··· Material provided ···
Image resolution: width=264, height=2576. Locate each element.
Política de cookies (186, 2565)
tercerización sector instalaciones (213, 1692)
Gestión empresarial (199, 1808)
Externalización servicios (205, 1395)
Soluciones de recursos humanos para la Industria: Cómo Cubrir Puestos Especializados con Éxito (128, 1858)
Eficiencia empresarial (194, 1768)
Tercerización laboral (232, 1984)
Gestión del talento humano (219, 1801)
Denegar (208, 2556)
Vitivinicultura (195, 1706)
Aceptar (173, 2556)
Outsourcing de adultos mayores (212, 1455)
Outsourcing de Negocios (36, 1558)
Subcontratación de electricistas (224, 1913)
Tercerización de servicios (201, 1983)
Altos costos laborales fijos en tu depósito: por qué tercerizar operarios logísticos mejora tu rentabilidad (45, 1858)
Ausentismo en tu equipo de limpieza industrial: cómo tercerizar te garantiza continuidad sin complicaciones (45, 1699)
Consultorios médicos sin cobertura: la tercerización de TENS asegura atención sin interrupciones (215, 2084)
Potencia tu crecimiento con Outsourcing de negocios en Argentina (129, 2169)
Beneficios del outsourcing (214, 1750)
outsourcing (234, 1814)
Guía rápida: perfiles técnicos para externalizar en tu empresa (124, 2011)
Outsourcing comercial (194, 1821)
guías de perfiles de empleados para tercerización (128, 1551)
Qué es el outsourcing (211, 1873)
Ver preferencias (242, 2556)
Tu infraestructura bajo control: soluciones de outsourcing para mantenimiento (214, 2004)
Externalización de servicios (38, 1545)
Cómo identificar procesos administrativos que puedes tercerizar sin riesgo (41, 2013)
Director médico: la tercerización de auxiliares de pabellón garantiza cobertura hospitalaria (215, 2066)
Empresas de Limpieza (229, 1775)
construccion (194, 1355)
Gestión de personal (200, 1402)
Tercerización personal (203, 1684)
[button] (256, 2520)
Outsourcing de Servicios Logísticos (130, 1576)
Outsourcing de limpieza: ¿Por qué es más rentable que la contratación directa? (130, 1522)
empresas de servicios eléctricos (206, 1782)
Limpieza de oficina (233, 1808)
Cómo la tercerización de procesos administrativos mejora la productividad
···
> [Task prompt]:
Starting at the line that holds "Limpieza de oficina (233, 1808)", set down each line exactly through the last line of the records above, and no others.

> [Finished exercise]:
Limpieza de oficina (233, 1808)
Cómo la tercerización de procesos administrativos mejora la productividad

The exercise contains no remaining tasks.